まるで、仲の良い幼馴染みのように、2人の話は尽きることがない。CHABOも言ってたけど、2人は同じ表現者、同世代として、ミュージシャンと役者とか、男と女とかも超えた深い友情で繋がっているように感じた。

僕なんか、夏木マリさんというと、やっぱり女優という仕事をメインに据えた人なのかと思っていたが、マリさんはきっぱりと“今の活動の比重は、一番がGIBIER du MARI、二番が「印象派」で三番目に役者”と言っていた。実際、来年はGIBIER du MARIの活動に時間を割くため、ドラマの仕事は一本も入れていないという。この潔さ、素晴らしいと思った。
最後にトム・ウェイツの「からっぽの家」を朗読して、観客の心を鷲づかみ。大きなインパクトを残してマリさんはステージを降りる。

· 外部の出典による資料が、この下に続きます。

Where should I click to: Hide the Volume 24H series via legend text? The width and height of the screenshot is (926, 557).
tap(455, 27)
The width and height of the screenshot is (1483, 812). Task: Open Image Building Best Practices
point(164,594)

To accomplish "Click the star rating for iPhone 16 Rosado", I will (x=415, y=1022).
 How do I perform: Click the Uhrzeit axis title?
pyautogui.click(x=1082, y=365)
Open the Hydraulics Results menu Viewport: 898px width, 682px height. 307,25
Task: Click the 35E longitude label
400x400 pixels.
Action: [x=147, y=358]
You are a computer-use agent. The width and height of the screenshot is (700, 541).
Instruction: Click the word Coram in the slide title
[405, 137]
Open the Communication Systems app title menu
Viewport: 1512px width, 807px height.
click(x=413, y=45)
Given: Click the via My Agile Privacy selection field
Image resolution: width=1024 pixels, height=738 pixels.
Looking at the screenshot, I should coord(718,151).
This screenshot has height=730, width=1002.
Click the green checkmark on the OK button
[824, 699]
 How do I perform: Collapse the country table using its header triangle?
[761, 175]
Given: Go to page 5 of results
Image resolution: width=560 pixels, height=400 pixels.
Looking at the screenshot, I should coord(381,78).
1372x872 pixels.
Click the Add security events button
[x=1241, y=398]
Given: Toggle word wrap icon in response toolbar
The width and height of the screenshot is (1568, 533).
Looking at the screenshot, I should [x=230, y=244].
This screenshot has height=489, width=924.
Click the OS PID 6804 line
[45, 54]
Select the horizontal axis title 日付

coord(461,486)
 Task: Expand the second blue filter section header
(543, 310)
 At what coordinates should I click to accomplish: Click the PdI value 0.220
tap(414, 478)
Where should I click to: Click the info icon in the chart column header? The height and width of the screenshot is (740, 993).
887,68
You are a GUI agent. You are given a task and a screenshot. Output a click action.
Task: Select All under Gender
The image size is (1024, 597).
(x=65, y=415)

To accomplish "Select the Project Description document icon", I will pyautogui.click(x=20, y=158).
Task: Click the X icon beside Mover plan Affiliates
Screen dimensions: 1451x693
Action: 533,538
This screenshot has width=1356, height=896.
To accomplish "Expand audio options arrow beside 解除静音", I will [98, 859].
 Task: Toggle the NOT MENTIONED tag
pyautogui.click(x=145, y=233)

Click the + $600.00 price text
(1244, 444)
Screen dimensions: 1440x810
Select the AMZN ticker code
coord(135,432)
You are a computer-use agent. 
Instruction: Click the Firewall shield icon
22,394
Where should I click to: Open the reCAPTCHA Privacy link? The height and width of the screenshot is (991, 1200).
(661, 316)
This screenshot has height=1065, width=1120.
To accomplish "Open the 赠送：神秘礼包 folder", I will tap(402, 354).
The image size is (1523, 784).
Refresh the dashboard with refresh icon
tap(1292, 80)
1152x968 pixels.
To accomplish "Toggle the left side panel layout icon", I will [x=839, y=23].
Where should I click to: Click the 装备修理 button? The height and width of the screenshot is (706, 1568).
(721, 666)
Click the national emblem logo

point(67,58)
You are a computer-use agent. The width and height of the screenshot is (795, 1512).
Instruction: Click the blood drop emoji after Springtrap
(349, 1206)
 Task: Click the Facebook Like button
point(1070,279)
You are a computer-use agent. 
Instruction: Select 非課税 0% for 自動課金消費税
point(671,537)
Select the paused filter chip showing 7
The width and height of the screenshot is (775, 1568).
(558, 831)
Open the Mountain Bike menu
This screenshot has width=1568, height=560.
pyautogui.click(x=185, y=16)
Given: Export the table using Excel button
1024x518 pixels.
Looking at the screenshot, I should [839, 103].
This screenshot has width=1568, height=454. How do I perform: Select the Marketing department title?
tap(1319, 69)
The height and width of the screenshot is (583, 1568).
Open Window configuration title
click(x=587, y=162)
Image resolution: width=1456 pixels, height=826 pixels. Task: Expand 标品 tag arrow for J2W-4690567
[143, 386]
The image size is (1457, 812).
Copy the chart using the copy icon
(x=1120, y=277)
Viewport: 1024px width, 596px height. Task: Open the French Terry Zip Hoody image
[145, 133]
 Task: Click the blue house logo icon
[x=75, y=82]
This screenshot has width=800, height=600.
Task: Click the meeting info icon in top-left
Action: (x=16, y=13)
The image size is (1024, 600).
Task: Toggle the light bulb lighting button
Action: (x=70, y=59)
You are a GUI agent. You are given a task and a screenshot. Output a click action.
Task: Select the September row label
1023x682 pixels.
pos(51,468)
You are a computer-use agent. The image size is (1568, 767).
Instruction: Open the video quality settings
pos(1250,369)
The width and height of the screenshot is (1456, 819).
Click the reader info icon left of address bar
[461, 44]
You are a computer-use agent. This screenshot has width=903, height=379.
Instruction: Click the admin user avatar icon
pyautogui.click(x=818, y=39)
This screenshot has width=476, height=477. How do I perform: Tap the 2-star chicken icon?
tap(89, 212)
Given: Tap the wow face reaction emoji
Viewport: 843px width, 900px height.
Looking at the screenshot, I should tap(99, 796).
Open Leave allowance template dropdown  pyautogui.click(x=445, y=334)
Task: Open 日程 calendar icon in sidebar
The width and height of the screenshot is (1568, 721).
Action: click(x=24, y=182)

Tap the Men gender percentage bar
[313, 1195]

ここまでで、既に時計は十時を回っていたが、夏木マリ退場後もCHABOはクリスマス・ソングいくつかかける。選曲はN.R.B.Q.、ザ・バンド(これは、昨年の今の時期にkyOnさんとカバーした曲で、この日もギターで1フレーズ歌ってくれた)、そして清志郎も大好きだったというオーティス・レディングの“ホワイト・クリスマス”だった。

清志郎に関する話もさらりと…。CHABOがギターを盗まれ落ち込んでいる時に、闘病中の清志郎からメールが届いた話だ。これはいつかの回のMonthlyで話されたことなんだけど、そこでCHABOが“ここだけの話”と言っていたからここには書かないでおく(笑)。なんか、その魔法、まだ有効なような気がするもん。何年か先のクリスマス前に、ひょっこり…。なんてね(笑)。

はじめて行ったDJ Nightだったが、やっぱり行って良かったと思う。まさか、こういうイベントでもソロライブ並みに、3時間半もやってくれるとは思わなかったしなあ(笑)。クリスマス・イルミネーションの輝く青山通りを歩きながら、こんな12月をこれからもずっと過ごしていきたいな、なんて思った。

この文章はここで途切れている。